**Work order**
What is needed here is an exact transcription of all the entries.

**Saved data entries**

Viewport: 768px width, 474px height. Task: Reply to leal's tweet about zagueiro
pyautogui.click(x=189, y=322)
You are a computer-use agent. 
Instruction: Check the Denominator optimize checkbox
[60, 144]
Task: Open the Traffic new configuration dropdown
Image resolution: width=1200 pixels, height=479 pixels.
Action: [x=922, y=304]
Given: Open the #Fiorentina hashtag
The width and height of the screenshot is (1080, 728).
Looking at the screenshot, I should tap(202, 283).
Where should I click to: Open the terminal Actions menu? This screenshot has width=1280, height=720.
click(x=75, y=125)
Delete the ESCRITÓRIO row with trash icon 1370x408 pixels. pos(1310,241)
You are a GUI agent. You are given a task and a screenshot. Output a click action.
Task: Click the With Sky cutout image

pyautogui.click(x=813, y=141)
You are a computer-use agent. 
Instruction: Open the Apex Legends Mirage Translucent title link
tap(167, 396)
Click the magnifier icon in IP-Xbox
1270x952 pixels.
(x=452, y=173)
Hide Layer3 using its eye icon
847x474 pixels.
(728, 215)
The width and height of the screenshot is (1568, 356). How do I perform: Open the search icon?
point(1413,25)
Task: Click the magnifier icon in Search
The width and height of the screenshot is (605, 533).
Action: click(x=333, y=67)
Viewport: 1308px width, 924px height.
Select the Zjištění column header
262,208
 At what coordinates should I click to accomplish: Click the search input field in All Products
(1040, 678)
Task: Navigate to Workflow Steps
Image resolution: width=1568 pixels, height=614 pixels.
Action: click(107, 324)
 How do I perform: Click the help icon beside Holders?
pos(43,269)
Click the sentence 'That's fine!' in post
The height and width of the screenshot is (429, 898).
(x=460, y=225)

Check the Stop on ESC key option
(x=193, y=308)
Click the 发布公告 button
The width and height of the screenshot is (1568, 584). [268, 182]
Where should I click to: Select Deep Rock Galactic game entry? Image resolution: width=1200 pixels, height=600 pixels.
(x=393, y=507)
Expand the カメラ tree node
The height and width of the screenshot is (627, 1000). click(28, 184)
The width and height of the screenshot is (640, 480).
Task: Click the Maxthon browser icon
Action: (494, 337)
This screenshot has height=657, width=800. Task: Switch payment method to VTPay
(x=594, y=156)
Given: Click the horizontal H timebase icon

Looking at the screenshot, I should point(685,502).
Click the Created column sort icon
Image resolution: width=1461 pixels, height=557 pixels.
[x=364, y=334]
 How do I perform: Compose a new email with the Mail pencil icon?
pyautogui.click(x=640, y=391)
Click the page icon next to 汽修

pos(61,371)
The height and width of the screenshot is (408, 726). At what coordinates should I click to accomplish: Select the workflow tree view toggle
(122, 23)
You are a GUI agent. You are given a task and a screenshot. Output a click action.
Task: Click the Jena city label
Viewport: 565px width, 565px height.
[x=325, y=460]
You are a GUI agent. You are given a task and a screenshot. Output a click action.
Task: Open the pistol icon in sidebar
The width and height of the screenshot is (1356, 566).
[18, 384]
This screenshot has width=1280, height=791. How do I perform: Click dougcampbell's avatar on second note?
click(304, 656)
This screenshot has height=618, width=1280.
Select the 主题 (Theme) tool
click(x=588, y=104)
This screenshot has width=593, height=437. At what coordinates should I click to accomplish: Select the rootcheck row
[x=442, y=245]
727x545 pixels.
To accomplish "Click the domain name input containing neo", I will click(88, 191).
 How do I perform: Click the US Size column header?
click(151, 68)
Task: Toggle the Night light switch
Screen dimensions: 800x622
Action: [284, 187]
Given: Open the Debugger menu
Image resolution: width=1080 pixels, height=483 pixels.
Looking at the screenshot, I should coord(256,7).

**Written reply**
Viewport: 768px width, 474px height. Task: Reply to leal's tweet about zagueiro
pyautogui.click(x=189, y=322)
You are a computer-use agent. 
Instruction: Check the Denominator optimize checkbox
[60, 144]
Task: Open the Traffic new configuration dropdown
Image resolution: width=1200 pixels, height=479 pixels.
Action: [x=922, y=304]
Given: Open the #Fiorentina hashtag
The width and height of the screenshot is (1080, 728).
Looking at the screenshot, I should tap(202, 283).
Where should I click to: Open the terminal Actions menu? This screenshot has width=1280, height=720.
click(x=75, y=125)
Delete the ESCRITÓRIO row with trash icon 1370x408 pixels. pos(1310,241)
You are a GUI agent. You are given a task and a screenshot. Output a click action.
Task: Click the With Sky cutout image

pyautogui.click(x=813, y=141)
You are a computer-use agent. 
Instruction: Open the Apex Legends Mirage Translucent title link
tap(167, 396)
Click the magnifier icon in IP-Xbox
1270x952 pixels.
(x=452, y=173)
Hide Layer3 using its eye icon
847x474 pixels.
(728, 215)
The width and height of the screenshot is (1568, 356). How do I perform: Open the search icon?
point(1413,25)
Task: Click the magnifier icon in Search
The width and height of the screenshot is (605, 533).
Action: click(x=333, y=67)
Viewport: 1308px width, 924px height.
Select the Zjištění column header
262,208
 At what coordinates should I click to accomplish: Click the search input field in All Products
(1040, 678)
Task: Navigate to Workflow Steps
Image resolution: width=1568 pixels, height=614 pixels.
Action: click(107, 324)
 How do I perform: Click the help icon beside Holders?
pos(43,269)
Click the sentence 'That's fine!' in post
The height and width of the screenshot is (429, 898).
(x=460, y=225)

Check the Stop on ESC key option
(x=193, y=308)
Click the 发布公告 button
The width and height of the screenshot is (1568, 584). [268, 182]
Where should I click to: Select Deep Rock Galactic game entry? Image resolution: width=1200 pixels, height=600 pixels.
(x=393, y=507)
Expand the カメラ tree node
The height and width of the screenshot is (627, 1000). click(28, 184)
The width and height of the screenshot is (640, 480).
Task: Click the Maxthon browser icon
Action: (494, 337)
This screenshot has height=657, width=800. Task: Switch payment method to VTPay
(x=594, y=156)
Given: Click the horizontal H timebase icon

Looking at the screenshot, I should point(685,502).
Click the Created column sort icon
Image resolution: width=1461 pixels, height=557 pixels.
[x=364, y=334]
 How do I perform: Compose a new email with the Mail pencil icon?
pyautogui.click(x=640, y=391)
Click the page icon next to 汽修

pos(61,371)
The height and width of the screenshot is (408, 726). At what coordinates should I click to accomplish: Select the workflow tree view toggle
(122, 23)
You are a GUI agent. You are given a task and a screenshot. Output a click action.
Task: Click the Jena city label
Viewport: 565px width, 565px height.
[x=325, y=460]
You are a GUI agent. You are given a task and a screenshot. Output a click action.
Task: Open the pistol icon in sidebar
The width and height of the screenshot is (1356, 566).
[18, 384]
This screenshot has width=1280, height=791. How do I perform: Click dougcampbell's avatar on second note?
click(304, 656)
This screenshot has height=618, width=1280.
Select the 主题 (Theme) tool
click(x=588, y=104)
This screenshot has width=593, height=437. At what coordinates should I click to accomplish: Select the rootcheck row
[x=442, y=245]
727x545 pixels.
To accomplish "Click the domain name input containing neo", I will click(88, 191).
 How do I perform: Click the US Size column header?
click(151, 68)
Task: Toggle the Night light switch
Screen dimensions: 800x622
Action: [284, 187]
Given: Open the Debugger menu
Image resolution: width=1080 pixels, height=483 pixels.
Looking at the screenshot, I should coord(256,7).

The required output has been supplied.